PCR1:先用引物TP7和TP8扩增出617bp片段,反应过程:94℃3min后进入循环过程:94℃1min,65℃1min,72℃1min,循环数为30或35,每一循环中72℃延伸递增5s,最后一次延伸时间延长到6min.

PCR2:再用巢居引物TP3和TP4扩增出500bp片段,PCR1产物用蒸馏水稀释10倍,取5μ1用作第二次扩增.PCR2中MgCl2和引物浓度分别为5mmol/L和20μmol/L引物(TP3和TP4),其它条件与PCR1相同。

PCR产物分析。①取10μ1反应产物用2%琼脂糖凝胶电泳；②Southern印迹后,用寡核苷酸探针TP5(以32P作末端标记)杂交。

3．扩增TpF1蛋白基因TyF1蛋白基因:100μ1反应物含:50mmol/L KCl,10mmol/L Tris-HCl(pH8.4),2.5mmol/L MgCl2,0.2mg/ml明胶,1μmol/L dNTP,2mmol/L引物(F1和F2),2.5UTaqDNA聚合酶,10μ1经处理的兔睾丸梅毒螺旋体悬液,反应过程:94℃ 1min,55℃ 1.5min,72℃ 2.5min,循环40次，取10μ1PCR产物用2%琼脂糖凝胶电泳,Southern印迹后,用tpf-1特异的探针F3和tyf-1特异物的探针F4分别杂交。

为使扩增效率达到最大，反应参数应选择最佳数值。使用大片段双股DNA探针检测PCR产物，而不用合成的寡核苷酸探针,因为这样可通过标记得到较高、特异的放射活性。另外，大片段探针能最大减少野生株tpp47可变序列的假阴性结果及由于Taq DNA聚合酶的错误导致碱基替代的假阴性结果。实验证实：PCR的敏感性确能达到检测单一tpp47拷贝的水平。

由于临床标本可能含有大量人细胞和微生物，建立对梅毒螺旋体高度特异的PCR方法是很重要的。尽管大量数椐支持47Da膜抗原基因及其相应基因具梅毒螺旋体特异性，还应深入研究该方法的特异性。在EB染色的琼脂糖凝胶偶而可见非特异的PCR产物，（如扩增淋病奈氏球菌）时就需要用tpp47特异的探针杂交来增加特异性及敏感性。仅从梅毒螺旋体梅毒亚种和雅司亚种染色体DNA获得了特异的PCR产物，表明了病原性螺旋体非常相近的亲缘关系及47Da免疫蛋白高度保守的抗原性。扩增tpp47不能如常规法那样能区分梅毒螺旋体和伯氏疏螺旋体，在用血清学试验诊断梅毒和莱姆疾病时，这两种螺旋体有交叉反应。

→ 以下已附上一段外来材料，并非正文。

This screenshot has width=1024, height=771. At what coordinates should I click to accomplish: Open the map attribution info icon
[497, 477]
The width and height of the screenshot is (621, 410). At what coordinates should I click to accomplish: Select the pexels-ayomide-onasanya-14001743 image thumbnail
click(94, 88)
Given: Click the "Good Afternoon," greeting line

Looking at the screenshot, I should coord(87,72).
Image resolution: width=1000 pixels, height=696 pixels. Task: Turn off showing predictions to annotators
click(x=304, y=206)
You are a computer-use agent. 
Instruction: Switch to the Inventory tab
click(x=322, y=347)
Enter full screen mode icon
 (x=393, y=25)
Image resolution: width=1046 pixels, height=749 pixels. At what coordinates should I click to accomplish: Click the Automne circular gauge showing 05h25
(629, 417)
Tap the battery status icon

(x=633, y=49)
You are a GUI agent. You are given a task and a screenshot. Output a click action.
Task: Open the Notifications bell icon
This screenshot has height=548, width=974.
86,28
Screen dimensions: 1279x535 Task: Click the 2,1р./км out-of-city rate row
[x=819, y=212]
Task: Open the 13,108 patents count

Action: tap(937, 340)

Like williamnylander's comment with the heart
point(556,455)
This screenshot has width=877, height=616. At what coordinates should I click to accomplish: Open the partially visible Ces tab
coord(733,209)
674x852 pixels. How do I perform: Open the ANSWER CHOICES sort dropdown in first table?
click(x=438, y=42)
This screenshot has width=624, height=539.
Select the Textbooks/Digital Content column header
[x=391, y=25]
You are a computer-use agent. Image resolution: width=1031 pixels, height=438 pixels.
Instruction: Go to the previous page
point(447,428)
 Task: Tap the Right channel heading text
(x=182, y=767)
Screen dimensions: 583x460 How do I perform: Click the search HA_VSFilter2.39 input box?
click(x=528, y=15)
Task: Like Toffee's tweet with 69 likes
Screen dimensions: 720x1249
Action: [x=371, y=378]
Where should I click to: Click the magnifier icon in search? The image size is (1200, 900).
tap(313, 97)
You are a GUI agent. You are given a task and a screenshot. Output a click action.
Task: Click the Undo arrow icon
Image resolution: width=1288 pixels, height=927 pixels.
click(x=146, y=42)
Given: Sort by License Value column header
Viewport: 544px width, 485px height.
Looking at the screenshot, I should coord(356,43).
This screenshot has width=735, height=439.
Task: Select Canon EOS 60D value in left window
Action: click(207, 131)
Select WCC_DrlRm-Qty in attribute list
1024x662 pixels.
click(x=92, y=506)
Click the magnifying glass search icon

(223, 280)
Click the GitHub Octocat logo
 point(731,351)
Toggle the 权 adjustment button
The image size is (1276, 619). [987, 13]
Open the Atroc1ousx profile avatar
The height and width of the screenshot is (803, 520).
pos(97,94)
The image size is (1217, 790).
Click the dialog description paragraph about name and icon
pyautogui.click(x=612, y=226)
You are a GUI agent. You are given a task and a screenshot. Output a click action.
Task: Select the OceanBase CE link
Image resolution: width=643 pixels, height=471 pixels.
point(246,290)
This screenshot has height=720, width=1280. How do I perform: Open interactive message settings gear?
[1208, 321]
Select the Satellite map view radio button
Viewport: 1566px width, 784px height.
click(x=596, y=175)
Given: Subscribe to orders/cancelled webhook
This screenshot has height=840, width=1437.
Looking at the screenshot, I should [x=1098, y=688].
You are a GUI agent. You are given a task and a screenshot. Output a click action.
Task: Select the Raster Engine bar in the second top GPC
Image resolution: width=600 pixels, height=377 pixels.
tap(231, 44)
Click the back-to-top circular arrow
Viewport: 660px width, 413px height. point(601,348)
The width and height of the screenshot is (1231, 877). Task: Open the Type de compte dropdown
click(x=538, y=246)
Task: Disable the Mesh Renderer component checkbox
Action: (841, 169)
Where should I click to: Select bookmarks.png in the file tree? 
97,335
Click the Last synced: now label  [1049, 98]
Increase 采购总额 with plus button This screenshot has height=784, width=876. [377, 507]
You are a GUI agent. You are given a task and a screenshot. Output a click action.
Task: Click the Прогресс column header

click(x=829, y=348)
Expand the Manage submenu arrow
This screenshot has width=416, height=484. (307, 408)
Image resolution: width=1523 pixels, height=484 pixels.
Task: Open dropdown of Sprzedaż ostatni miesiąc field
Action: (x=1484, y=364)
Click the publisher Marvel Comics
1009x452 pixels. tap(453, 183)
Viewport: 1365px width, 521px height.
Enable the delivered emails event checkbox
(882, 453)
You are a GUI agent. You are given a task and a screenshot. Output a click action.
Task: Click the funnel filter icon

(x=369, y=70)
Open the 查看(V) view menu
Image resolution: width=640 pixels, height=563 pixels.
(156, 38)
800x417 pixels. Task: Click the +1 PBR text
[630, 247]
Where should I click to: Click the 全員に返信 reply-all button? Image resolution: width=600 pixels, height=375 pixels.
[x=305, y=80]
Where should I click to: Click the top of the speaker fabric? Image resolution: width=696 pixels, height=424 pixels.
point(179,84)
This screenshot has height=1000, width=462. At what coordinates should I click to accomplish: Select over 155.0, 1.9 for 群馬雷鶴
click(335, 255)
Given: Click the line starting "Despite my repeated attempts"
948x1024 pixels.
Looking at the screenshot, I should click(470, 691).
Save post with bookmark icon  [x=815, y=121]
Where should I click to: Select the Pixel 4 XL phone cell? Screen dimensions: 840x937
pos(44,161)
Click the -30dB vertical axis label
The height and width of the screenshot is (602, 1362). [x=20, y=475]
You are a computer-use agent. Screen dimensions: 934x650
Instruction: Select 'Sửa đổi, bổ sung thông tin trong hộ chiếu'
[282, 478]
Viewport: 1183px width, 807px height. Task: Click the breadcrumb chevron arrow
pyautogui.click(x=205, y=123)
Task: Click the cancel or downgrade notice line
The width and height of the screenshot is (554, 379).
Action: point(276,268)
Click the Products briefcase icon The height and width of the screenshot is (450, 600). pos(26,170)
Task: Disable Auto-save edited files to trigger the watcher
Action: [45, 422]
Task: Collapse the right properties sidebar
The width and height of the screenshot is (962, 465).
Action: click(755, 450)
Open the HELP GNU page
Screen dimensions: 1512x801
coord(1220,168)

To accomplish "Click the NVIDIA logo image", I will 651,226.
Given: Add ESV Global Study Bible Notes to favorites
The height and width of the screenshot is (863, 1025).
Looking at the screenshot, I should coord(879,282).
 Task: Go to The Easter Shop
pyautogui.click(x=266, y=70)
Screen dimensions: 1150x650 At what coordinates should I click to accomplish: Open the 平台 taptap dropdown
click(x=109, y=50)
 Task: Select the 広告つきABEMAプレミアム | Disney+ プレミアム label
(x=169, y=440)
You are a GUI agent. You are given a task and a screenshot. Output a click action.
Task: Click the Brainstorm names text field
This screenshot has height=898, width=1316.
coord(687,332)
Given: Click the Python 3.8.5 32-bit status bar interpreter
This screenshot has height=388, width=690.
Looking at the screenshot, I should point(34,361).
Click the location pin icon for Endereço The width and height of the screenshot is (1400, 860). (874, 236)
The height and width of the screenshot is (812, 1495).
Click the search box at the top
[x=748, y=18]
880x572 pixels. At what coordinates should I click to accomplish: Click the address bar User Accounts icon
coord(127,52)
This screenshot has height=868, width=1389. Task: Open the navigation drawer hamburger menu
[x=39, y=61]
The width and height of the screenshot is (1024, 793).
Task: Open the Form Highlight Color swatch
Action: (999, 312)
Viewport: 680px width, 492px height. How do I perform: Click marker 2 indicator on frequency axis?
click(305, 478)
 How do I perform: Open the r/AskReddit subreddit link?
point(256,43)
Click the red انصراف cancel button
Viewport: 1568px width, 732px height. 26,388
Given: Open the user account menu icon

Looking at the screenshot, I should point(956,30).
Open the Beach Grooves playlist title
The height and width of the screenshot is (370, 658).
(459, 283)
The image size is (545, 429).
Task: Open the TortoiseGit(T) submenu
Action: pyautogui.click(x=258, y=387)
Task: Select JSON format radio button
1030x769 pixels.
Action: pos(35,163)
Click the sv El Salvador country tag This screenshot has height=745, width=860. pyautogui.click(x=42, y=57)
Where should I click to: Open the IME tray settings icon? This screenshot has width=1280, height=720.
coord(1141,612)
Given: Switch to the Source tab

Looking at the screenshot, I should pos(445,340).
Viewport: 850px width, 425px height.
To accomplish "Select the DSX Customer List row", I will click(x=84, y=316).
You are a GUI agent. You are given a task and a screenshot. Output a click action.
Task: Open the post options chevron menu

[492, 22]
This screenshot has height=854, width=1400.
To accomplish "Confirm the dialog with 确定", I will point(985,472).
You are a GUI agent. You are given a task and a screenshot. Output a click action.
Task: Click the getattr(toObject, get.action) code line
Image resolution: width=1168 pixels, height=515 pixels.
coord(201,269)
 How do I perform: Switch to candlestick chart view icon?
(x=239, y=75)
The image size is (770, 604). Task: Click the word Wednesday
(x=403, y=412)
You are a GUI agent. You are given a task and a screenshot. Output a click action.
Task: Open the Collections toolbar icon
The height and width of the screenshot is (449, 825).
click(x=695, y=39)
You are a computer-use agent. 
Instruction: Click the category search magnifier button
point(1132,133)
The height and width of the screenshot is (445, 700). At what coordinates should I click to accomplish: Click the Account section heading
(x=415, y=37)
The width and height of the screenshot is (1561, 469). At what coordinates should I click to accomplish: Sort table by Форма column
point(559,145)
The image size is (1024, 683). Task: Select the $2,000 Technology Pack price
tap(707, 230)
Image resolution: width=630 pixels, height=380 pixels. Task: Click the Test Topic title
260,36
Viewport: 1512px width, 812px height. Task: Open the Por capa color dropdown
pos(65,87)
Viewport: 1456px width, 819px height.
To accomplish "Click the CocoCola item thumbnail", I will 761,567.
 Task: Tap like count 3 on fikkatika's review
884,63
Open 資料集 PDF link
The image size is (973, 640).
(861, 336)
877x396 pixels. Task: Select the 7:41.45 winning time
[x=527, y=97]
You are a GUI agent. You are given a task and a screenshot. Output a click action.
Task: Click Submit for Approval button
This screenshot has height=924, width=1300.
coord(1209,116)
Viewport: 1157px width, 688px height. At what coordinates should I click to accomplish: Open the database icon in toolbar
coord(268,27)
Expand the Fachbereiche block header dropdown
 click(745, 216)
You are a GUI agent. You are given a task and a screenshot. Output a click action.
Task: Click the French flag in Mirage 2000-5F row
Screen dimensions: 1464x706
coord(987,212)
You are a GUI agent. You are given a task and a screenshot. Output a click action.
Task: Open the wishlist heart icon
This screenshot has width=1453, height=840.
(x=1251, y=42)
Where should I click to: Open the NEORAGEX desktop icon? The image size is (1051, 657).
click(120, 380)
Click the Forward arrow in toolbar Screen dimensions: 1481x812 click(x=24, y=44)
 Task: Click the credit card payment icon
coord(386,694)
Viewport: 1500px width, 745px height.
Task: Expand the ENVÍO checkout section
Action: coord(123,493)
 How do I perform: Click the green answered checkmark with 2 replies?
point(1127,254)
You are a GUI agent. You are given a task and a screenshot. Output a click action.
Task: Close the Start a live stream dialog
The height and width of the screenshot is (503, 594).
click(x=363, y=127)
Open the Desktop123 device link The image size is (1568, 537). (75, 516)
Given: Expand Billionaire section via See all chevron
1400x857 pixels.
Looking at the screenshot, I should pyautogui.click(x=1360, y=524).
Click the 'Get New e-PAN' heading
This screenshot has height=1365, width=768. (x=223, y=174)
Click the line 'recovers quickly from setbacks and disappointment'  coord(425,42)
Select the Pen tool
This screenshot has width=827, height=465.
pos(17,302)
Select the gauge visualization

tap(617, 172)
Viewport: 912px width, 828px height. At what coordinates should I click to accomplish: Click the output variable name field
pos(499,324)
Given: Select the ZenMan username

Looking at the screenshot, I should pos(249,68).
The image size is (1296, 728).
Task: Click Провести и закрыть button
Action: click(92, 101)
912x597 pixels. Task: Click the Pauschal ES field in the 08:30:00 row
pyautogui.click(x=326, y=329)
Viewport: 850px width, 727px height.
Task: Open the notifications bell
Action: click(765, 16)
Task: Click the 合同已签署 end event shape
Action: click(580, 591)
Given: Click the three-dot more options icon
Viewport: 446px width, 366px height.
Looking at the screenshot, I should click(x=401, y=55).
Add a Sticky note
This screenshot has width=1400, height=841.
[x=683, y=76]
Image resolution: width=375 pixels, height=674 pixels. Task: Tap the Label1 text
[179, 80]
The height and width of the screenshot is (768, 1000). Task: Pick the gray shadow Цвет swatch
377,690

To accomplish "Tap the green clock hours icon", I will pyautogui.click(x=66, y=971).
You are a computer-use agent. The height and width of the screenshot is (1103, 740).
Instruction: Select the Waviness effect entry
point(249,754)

梅毒螺旋体梅毒亚种 tpf-1基因在123位置为A，雅司亚种tpf-1基因在123位置为G，Noordhoek用tpf-1或tpf-1特异的寡核苷酸探针（两种探针仅一个核苷酸不同）检测不同菌株tpf-1或tpf-1基因的扩增产物。结果表明：不能根据tpf-1或tyf-1基因123位置核苷酸的不同来区别梅毒亚种。这些菌种从梅毒患者分离，一些已用兔传代多次，通过对新鲜临床标本中梅毒螺旋体DNA的分析比较，以上结果可能是由于梅毒螺旋体在传代中点突变所致。

四、  脑脊液检查

用于诊断神经性梅毒，包括细胞计数，蛋白量，VDRL试验、PCR检测、胶体金试验等。为除外无症状神经梅毒，所有梅毒病人凡病期超过一年者均应作脑脊液检查。所有早期胎传梅毒婴儿也应检查脑脊液以除外中枢神经系统受累的可能。脑脊液细胞计数和总蛋白量的增加属非特异性变化，脑脊液VDRL试验才是神经梅毒的较可靠诊断依据。但是，当有活动的神经梅毒存在时，脑脊液白细胞计数常增高（WBC>5/mm3），因此，脑脊液白细胞计数也常常是判断疗效的敏感指标。有条件的单位行脑脊液PCR检测，可以快速准确的诊断神经性梅毒。

五、  梅毒血清反应的假阳性

技术性假阳性：抗原敏感性过高，血清标本弄错或溶血或细菌污染，检查室技术不熟练。

生物学假阳性：非螺旋体抗原血清试验阳性率高于螺旋体抗原血清试验。前者是检测的病人的反应素，后者是检测抗梅毒螺旋体抗体。由于非螺旋体试验所用抗原也存在于其他组织，所以其他疾病甚至偶见正常人也出现反应素，因此在某些疾病中发生阳性反应，针对梅毒而言称为假阳性反应。

1．急性生物学假阳性：这些疾病在6个月内转阴。

见于麻疹、水痘、风疹、传染性单核细胞增多症、上呼吸道感染、猩红热、亚急性细菌性心内膜炎、肺炎球菌性肺炎、活动性肺结核、丝虫病、斑疹伤寒、锥虫病、回归热、钩端螺旋体、疟疾，但滴度很低，一般在1：8以下，当用螺旋体抗原血清FTA-ABS或TPHA试验检测，血清反应阴性。PCR检测阴性。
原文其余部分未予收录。